マシュとロマニとおまんじゅう(終局特異点の内容を含みます)


 以前、先輩のために用意していたご褒美をドクターに食べられてしまったことがあった。それを知った時、私は思わず彼を詰ってしまったのだけれども。
「いいですか、ご褒美は頑張った人のためのものなんです」
「……はい」
 がっくりとうなだれ、とても困った様子でばつが悪そうに目を閉じる様子に、なんだか毒気を抜かれてくすりと笑ってしまったことを思い出す。
 あれから、ドクターが抱えてきた沢山の苦労の一端を知り、私達が彼らの尽力でいかに生かされてきたのかを思い知った。だから、最後の特異点を迎えたその日、私は先輩のものとは別にもう一つ、おまんじゅうを用意しておいたのだ。
「ドクター、今まで沢山の尽力ありがとうございました。今回はドクターの分もおまんじゅうを用意していますので、帰ってきたら先輩と一緒に食べましょう」
 頑張った人へのご褒美、です。そう言うと、彼は驚いたように目を瞠った後、ひどく穏やかに破顔した。

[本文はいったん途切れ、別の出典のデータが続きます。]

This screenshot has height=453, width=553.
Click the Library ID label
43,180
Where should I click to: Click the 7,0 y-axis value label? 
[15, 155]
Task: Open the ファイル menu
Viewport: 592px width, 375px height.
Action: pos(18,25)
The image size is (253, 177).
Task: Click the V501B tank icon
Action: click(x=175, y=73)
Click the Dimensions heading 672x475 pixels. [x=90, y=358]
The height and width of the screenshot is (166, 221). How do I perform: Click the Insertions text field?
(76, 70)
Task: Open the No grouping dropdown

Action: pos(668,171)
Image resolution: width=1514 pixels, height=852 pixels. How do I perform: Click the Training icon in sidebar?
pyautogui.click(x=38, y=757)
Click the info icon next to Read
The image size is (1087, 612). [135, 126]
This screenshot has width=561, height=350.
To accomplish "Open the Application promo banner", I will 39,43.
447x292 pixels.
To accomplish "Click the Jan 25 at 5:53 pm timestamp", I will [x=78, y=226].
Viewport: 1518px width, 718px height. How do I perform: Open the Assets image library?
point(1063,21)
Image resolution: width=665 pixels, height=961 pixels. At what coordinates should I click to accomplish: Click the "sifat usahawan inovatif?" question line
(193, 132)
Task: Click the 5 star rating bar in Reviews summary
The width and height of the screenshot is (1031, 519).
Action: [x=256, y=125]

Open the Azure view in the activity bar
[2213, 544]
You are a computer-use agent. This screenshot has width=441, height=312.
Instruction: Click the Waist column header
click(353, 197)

 彼は、いつもどこか困ったような笑みを浮かべる人だった。それは今も同じように、少し眉尻を下げたよく見る表情のはずなのに、何故かこの時は形容しがたい違和感を覚えたのだ。違和感、というには少し違うかもしれない。ただ、いつもと何かが違う。漠然とそう思った。今でも私はこの時感じたことを形容できそうにないし、きっとこの先それが何であったのかを分かる時が来ることはないのかもしれない。
「ありがとう、マシュ」
 そう言ったひどく優しいドクターの声音を、私は忘れることはないだろう。


 終局特異点からの帰還。勝ち取った未来と、なくしたもの。先輩から聞いた彼の最後の姿。いつからか、ドクターはこうなることを予見していたのかもしれない。隠されてきた真実と、その重さ。それを抱えながら、彼は私達を、カルデアを支え続けた。それはとても、悲しいくらいにドクターらしい選択だった。
「あなたはいつも、本当に空気が読めない……」
 食べようと約束していたご褒美は、先輩とドクターの二つ分。そのうちの一つが、手を付けられないまま残っている。二人がこれを食べる姿を見るのが、私に残したご褒美だったというのに。
「ご褒美は頑張った人のためのものなのに」
 人理修復の朝。ご褒美の味は、甘くて、しょっぱい。